Write out all of the data below line for line, leaving out the pictures.

------ Information shown

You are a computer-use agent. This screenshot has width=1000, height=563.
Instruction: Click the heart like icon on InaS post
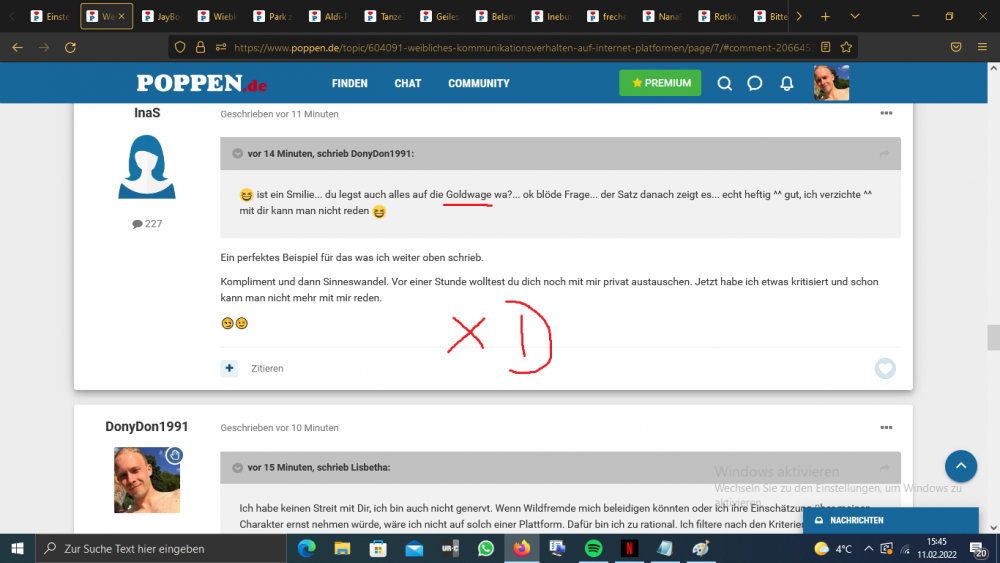point(885,368)
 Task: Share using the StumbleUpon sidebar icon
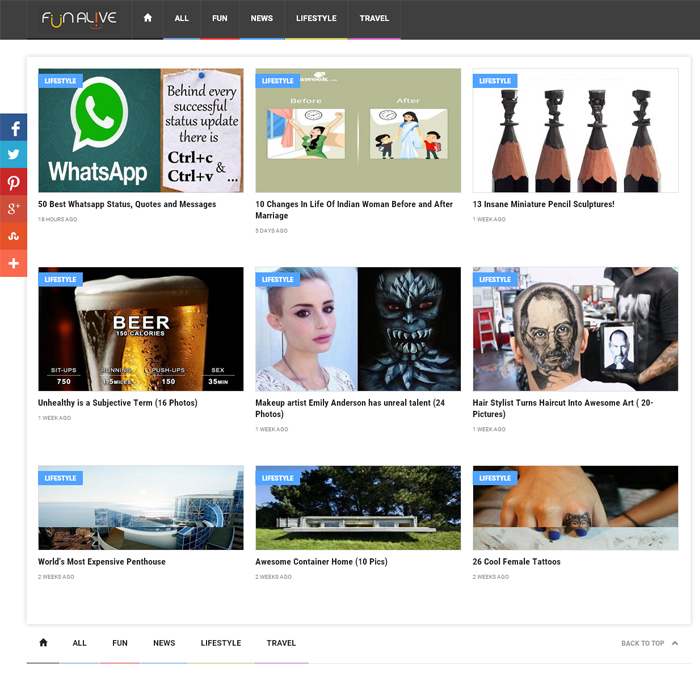click(x=13, y=236)
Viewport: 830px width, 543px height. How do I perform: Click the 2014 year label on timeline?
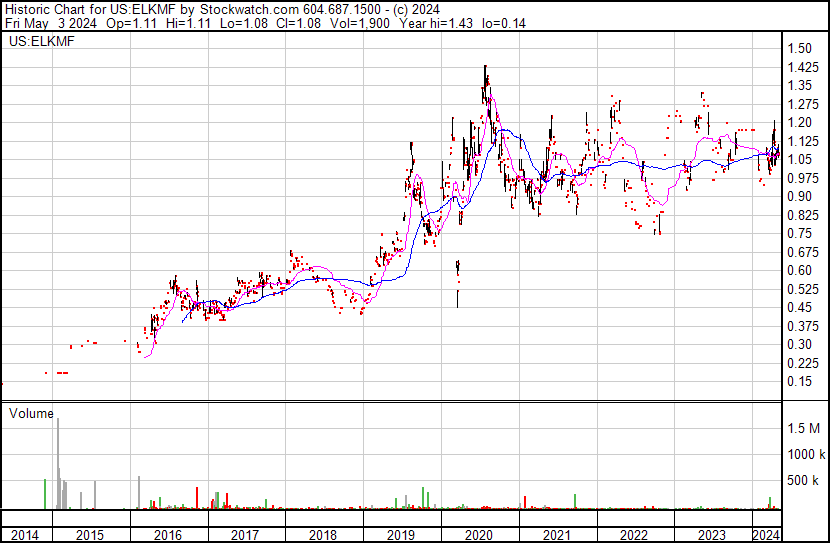[x=25, y=535]
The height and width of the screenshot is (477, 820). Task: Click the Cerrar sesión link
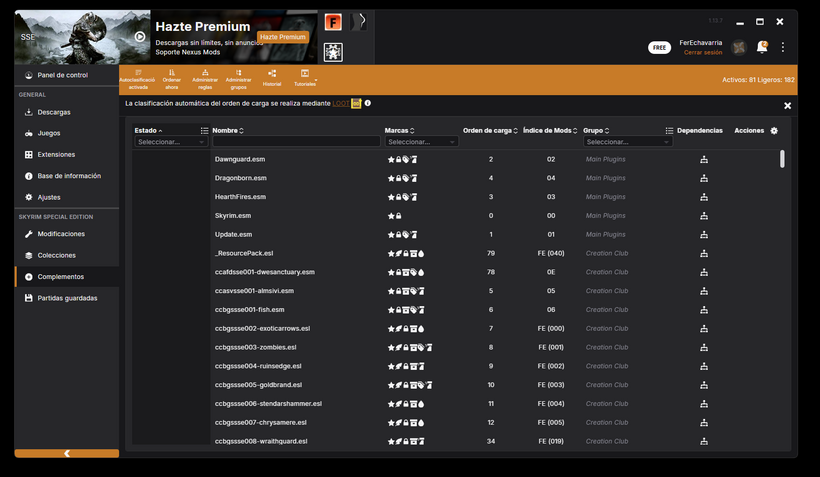click(x=702, y=52)
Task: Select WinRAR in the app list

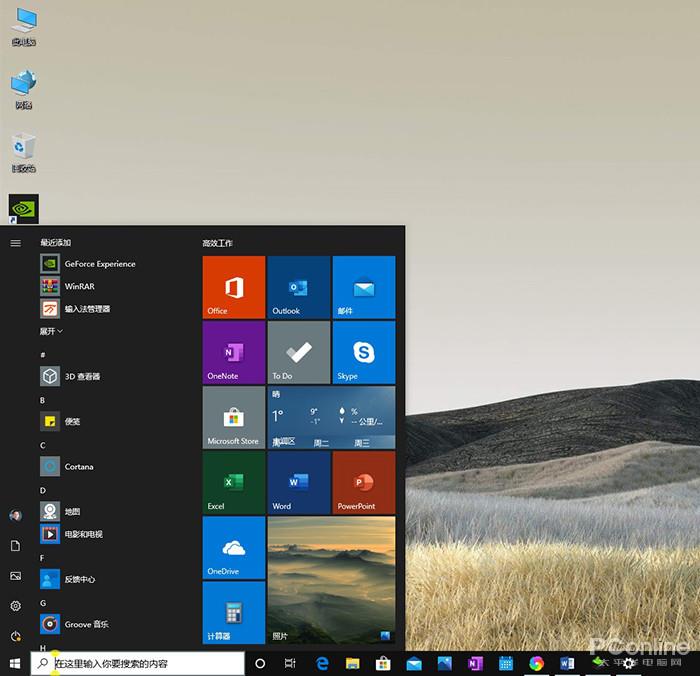Action: (x=79, y=286)
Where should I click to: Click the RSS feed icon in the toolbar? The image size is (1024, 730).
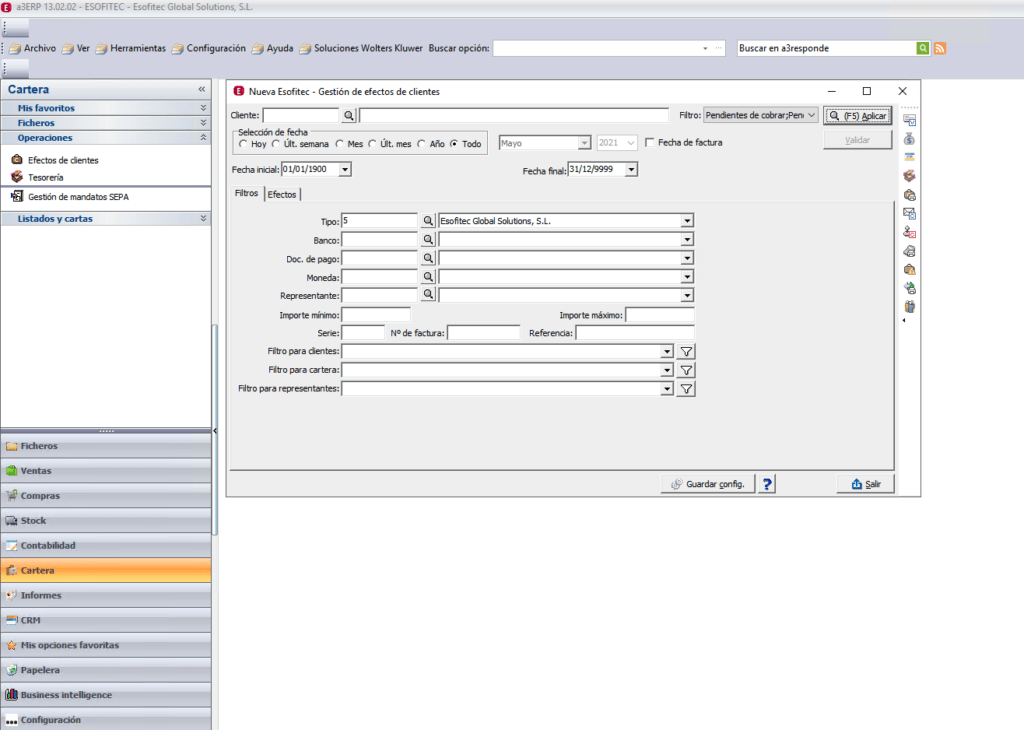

------------

Solution to this task →
You are a computer-use agent. This screenshot has width=1000, height=563.
Instruction: Click the heart like icon on InaS post
point(885,368)
 Task: Share using the StumbleUpon sidebar icon
click(x=13, y=236)
Viewport: 830px width, 543px height. How do I perform: Click the 2014 year label on timeline?
[x=25, y=535]
The height and width of the screenshot is (477, 820). Task: Click the Cerrar sesión link
click(x=702, y=52)
Task: Select WinRAR in the app list

Action: (x=79, y=286)
Where should I click to: Click the RSS feed icon in the toolbar? The image size is (1024, 730).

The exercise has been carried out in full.